Mar 27 2006
Growth of the Internet community is relentless. Around 700 million people regularly accessed the World Wide Web in 2004. Since then the number of users has grown by another 20 percent. To enable telecommunications networks to cope with the phenomenal surge in data traffic, researchers are focusing on new systems to increase data transmission rates. "You transmit data at various wavelengths simultaneously in the fiber-optic networks. For organizational and economic reasons each wavelength signal is assigned a data rate as high as possible", explains Prof. Hans-Georg Weber from the Fraunhofer Institute for Telecommunications, Heinrich-Hertz-Institut HHI in Berlin, who heads a project under the MultiTeraNet program funded by the Federal Ministry of Education and Research.
A few weeks ago the scientist and his team established a new world record together with colleagues from the company Fujitsu: For the first time they transmitted a data signal at 2.56 terabits per second over a 160-kilometer link – equivalent to 2,560,000,000,000 bits per second or the contents of 60 DVDs. By comparison, the fastest high-speed links currently carry data at a maximum 40 Gbit/s, or around 50 times slower. The Berlin-based group has smashed the existing record of 1.28 terabits per second; the record held previously by a Japanese group of researchers stood for five years.

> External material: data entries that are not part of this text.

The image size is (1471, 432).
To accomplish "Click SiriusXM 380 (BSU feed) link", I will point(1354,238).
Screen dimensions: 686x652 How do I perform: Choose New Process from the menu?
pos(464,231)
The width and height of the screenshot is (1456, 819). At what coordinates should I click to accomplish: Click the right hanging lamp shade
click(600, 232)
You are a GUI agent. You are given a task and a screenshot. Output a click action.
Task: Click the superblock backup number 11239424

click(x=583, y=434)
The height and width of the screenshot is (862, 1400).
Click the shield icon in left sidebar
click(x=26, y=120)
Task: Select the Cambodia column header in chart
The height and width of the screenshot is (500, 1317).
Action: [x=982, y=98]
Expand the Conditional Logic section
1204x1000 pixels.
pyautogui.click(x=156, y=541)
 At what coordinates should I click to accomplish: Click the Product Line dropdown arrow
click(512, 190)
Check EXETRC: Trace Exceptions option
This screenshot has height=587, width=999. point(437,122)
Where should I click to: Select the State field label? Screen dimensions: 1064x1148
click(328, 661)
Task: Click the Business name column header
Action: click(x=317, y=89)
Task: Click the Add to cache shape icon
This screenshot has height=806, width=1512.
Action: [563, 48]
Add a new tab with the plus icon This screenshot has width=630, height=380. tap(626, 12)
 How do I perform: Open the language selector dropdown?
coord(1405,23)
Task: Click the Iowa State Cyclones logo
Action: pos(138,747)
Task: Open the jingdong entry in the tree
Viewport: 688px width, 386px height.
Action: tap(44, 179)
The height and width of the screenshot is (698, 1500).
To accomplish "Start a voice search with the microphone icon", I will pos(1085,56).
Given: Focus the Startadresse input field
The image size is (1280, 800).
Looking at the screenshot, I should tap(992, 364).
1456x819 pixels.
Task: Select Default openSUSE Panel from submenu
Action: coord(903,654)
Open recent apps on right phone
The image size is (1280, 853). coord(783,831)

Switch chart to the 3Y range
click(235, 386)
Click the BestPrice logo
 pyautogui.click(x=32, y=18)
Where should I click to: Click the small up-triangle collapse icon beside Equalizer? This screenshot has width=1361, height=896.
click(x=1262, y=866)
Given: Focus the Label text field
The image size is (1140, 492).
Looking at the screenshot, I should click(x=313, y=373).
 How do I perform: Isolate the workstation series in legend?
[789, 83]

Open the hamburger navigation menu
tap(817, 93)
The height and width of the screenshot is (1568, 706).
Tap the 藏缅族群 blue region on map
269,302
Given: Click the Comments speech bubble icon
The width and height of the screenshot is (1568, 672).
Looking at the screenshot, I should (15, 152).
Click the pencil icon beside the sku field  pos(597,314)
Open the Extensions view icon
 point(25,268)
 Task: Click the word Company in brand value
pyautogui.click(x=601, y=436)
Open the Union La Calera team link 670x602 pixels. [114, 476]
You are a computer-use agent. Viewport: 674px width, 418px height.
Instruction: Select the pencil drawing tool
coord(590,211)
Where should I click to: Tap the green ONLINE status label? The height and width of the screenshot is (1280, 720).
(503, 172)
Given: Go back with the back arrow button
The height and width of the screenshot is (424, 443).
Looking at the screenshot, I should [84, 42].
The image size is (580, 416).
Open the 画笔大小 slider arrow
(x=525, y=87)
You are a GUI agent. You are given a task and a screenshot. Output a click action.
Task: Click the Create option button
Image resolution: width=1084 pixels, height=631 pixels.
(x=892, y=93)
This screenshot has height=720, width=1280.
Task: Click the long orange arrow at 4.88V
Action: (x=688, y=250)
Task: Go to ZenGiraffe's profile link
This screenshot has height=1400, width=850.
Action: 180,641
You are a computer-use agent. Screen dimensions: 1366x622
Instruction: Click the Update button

Data is transmitted in fiber-optic cables using ultrashort pulses of light and is normally encoded by switching the laser on and off. A pulse gives the binary 1, off the 0. You therefore have two light intensity states to transmit the data. The Fraunhofer researchers have now managed to squeeze more data into a single pulse by packing four, instead of the previous two, binary data states in a light pulse using phase modulation."
"Faster data rates are hugely important for tomorrow's telecommunications", explains Weber. The researcher assumes the transmission capacity on the large transoceanic traffic links will need to increase to between 50 and 100 terabits per second in ten to 20 years. "This kind of capacity will only be feasible with the new high-performance systems."